[Dataset entries]
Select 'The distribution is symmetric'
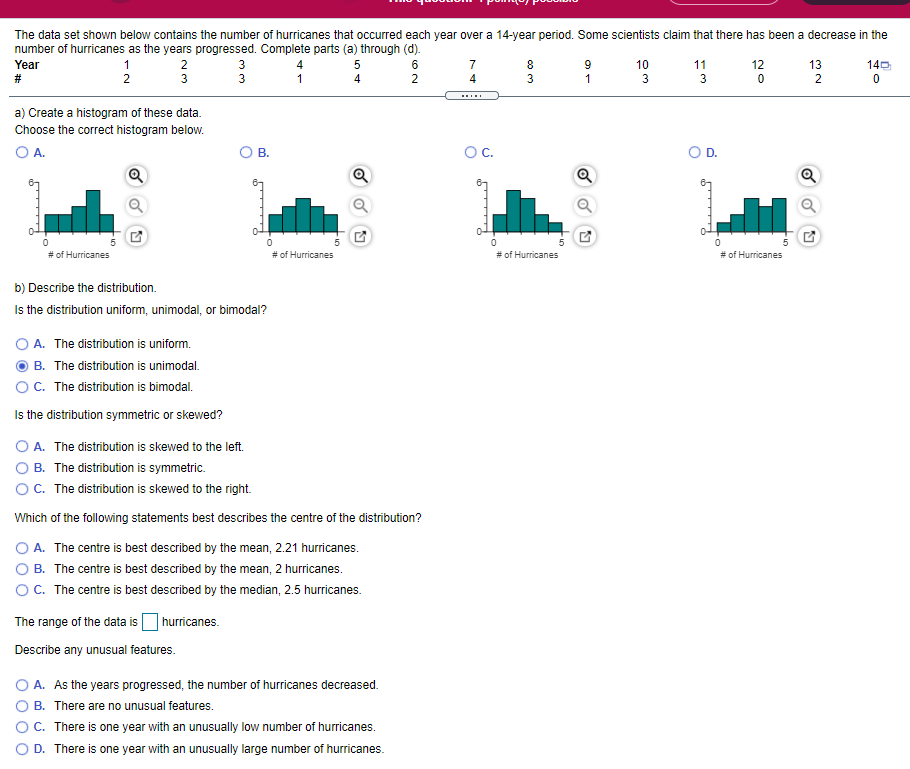 tap(19, 467)
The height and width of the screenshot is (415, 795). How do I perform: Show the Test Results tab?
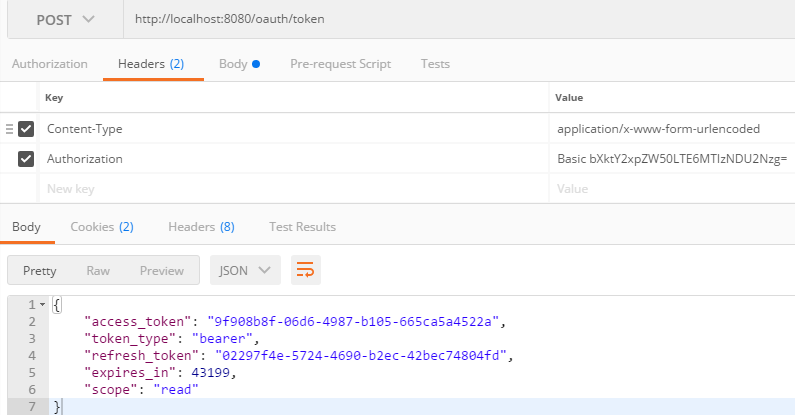[302, 227]
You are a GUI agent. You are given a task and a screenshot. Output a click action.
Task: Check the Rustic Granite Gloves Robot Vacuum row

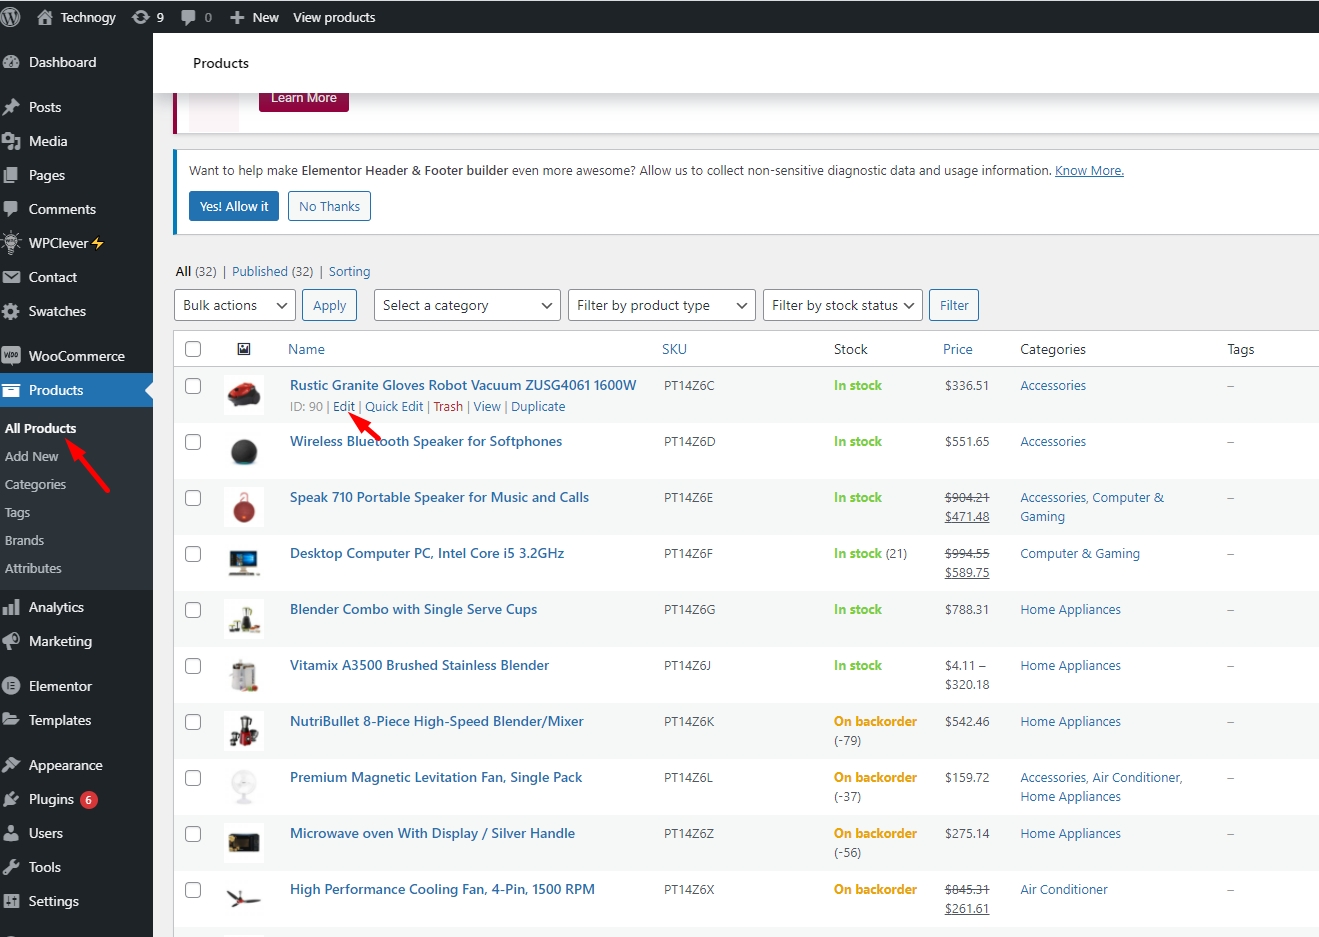pos(193,386)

* **WHAT IS EXPECTED**
Return the records above exactly, without the pictures.

* **EXERCISE OUTPUT**
Select 'The distribution is symmetric'
 tap(19, 467)
The height and width of the screenshot is (415, 795). How do I perform: Show the Test Results tab?
[302, 227]
You are a GUI agent. You are given a task and a screenshot. Output a click action.
Task: Check the Rustic Granite Gloves Robot Vacuum row

pos(193,386)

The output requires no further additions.